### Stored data
****************

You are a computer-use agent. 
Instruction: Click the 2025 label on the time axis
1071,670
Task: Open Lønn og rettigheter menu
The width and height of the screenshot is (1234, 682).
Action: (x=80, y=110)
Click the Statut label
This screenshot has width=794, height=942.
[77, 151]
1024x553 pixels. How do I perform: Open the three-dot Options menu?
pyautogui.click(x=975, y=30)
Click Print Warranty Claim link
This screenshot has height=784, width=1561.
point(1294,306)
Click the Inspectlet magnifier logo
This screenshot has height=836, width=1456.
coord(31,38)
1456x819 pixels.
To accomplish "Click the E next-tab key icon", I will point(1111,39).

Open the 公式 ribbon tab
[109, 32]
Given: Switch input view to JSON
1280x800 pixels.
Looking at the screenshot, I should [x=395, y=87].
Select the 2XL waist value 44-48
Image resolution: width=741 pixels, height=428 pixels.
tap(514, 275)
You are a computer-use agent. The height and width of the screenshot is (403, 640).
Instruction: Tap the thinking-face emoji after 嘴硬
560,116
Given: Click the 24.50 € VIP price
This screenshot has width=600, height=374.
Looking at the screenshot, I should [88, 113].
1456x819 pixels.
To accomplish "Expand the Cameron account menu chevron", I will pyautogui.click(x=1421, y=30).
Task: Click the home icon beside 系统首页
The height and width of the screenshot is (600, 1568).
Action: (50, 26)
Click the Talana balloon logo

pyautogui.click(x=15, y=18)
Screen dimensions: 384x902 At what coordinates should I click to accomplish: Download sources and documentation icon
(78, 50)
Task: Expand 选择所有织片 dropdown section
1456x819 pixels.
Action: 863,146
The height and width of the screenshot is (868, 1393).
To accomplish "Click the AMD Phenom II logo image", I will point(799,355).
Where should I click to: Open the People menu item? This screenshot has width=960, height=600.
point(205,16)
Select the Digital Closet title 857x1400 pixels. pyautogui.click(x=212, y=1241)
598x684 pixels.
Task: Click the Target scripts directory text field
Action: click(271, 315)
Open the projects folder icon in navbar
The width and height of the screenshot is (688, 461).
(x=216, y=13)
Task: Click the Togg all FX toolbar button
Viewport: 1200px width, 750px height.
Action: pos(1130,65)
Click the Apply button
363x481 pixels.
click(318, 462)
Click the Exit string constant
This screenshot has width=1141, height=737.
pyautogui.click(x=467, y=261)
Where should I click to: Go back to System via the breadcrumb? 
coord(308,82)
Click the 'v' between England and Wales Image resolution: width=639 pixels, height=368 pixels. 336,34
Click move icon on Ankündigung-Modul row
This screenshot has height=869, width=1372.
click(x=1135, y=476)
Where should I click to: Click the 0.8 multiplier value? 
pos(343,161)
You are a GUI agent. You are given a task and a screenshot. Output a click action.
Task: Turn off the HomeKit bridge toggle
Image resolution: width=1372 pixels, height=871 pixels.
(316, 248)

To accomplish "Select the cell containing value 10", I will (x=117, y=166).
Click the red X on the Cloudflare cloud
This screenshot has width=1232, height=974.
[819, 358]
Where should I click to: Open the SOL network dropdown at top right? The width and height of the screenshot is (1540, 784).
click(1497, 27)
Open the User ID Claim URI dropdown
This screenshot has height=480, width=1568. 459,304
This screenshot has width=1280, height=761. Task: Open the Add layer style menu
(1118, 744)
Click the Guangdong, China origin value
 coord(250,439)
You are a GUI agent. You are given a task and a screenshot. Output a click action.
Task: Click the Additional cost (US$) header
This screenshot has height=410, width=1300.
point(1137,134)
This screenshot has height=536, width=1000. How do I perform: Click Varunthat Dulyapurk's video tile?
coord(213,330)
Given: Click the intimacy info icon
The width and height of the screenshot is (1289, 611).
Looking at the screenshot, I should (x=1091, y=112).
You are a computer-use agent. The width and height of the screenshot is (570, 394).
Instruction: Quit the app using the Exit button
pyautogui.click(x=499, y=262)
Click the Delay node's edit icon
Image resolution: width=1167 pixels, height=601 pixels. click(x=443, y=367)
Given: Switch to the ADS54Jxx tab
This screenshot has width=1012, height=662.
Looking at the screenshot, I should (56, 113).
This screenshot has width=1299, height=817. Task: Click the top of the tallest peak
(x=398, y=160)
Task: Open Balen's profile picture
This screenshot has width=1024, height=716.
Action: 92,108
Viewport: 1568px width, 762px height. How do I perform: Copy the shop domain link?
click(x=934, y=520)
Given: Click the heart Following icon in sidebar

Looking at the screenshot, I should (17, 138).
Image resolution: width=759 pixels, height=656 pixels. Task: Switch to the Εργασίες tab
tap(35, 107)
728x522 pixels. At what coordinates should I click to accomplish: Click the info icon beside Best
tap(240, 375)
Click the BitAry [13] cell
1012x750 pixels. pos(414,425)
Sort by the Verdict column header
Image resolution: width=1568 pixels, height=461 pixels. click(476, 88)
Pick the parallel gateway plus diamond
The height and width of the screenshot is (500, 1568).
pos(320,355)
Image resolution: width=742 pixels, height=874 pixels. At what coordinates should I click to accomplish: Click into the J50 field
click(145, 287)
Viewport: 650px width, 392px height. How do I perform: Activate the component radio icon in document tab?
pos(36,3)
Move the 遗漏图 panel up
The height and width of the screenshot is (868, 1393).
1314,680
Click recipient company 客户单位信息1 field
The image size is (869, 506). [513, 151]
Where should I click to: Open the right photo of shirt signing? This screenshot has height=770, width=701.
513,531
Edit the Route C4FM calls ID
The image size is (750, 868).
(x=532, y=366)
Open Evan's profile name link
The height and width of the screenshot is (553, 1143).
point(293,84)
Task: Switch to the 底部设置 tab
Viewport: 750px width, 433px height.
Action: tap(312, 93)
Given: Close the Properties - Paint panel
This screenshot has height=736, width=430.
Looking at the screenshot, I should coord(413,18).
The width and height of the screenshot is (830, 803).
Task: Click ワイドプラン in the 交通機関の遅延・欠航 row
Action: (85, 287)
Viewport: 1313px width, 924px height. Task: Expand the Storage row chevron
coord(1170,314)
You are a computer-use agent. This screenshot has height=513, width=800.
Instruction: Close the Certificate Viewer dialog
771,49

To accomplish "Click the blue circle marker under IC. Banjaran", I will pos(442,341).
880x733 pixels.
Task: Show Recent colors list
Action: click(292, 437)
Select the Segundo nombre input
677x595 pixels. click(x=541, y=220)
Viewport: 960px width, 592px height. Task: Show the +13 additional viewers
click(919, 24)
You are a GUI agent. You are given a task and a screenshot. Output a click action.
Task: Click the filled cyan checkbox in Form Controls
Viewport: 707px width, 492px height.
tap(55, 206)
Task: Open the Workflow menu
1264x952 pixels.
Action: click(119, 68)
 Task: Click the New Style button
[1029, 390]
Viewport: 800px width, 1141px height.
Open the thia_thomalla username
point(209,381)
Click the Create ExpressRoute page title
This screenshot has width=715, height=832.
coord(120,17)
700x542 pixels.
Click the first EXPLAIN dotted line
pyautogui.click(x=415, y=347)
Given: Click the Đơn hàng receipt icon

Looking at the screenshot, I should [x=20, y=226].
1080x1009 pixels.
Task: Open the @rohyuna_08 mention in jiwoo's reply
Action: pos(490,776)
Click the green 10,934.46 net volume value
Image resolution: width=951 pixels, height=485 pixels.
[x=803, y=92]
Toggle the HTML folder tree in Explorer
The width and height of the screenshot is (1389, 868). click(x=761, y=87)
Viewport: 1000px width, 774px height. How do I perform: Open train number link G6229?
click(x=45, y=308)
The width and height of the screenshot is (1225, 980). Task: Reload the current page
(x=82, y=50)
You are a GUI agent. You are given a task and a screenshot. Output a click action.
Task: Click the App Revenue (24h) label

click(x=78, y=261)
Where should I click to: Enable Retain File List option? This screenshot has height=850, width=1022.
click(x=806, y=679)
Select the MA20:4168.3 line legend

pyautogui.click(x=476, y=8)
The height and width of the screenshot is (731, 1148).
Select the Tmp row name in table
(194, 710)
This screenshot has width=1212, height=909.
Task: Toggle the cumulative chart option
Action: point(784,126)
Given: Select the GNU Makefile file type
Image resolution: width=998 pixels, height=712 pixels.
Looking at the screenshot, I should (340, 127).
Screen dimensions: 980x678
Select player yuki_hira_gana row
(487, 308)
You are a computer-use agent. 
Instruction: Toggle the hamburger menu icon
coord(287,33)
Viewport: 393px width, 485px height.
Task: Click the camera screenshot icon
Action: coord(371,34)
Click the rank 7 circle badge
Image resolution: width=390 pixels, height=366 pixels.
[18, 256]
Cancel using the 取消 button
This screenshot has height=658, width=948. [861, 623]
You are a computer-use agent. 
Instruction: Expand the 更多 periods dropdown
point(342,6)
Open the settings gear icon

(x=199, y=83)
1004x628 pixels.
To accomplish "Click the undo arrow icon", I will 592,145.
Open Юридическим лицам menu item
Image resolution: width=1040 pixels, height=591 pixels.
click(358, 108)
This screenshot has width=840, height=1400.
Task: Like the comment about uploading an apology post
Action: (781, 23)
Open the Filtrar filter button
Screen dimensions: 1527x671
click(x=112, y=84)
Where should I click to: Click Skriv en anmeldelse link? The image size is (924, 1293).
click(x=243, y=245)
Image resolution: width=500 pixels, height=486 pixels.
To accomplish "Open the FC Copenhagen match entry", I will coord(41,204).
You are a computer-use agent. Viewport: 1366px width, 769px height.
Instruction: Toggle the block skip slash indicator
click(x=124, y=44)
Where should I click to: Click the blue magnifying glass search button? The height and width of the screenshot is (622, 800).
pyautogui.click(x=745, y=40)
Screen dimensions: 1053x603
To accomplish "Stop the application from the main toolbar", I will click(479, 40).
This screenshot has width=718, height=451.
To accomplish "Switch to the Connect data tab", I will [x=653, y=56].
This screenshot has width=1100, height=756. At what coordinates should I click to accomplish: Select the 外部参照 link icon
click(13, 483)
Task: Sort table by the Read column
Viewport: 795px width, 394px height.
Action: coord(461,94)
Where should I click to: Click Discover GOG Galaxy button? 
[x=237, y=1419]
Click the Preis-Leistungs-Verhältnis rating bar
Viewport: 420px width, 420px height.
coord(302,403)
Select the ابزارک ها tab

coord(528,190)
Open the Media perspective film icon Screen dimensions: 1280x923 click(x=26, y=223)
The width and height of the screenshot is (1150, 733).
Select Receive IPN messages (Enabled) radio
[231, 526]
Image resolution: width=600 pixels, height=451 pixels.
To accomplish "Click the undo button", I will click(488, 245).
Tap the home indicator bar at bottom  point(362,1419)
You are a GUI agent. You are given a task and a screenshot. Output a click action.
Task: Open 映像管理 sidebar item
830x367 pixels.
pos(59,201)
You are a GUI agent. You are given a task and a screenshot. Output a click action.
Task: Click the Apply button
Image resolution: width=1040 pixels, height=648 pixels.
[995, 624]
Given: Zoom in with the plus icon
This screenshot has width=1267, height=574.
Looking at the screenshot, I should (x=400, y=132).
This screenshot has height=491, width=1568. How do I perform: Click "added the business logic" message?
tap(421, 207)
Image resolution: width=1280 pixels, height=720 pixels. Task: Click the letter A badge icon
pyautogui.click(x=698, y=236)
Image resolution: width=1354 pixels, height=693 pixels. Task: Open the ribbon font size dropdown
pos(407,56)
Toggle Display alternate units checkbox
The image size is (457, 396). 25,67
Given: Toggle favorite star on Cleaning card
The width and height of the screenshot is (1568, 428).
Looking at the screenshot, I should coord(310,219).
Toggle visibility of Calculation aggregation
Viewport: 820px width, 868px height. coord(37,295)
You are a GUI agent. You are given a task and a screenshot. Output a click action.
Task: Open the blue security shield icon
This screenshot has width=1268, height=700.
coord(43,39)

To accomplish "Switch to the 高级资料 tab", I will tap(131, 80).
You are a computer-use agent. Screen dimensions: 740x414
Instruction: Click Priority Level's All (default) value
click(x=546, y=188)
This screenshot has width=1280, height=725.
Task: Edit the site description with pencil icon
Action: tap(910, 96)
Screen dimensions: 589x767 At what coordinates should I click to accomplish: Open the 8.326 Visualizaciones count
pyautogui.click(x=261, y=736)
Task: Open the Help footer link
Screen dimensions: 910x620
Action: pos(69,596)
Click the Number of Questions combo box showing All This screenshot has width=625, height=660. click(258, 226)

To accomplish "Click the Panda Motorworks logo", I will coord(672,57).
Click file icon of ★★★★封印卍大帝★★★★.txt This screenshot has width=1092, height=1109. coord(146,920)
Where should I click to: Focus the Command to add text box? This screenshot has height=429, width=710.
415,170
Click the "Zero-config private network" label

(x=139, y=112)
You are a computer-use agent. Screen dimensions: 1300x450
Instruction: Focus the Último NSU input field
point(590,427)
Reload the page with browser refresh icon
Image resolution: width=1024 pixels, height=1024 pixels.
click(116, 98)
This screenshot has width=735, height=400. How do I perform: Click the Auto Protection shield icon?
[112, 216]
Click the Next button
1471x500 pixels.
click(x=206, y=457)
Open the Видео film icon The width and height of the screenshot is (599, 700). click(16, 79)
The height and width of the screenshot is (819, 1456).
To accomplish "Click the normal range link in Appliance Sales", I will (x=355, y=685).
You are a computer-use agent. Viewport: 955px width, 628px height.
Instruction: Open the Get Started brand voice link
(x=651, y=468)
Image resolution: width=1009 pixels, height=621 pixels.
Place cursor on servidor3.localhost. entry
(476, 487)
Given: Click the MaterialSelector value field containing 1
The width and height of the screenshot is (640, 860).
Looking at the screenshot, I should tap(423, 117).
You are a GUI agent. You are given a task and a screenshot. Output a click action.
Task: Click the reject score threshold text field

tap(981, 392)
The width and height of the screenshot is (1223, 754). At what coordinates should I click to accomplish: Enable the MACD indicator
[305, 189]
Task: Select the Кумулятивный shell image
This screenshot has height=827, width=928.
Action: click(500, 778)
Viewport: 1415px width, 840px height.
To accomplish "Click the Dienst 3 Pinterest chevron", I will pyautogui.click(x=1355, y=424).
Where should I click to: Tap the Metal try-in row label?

****************

### The task
State how many lines in the data include the string "Apply". Nothing else belongs in the reply.

### Solved problem
2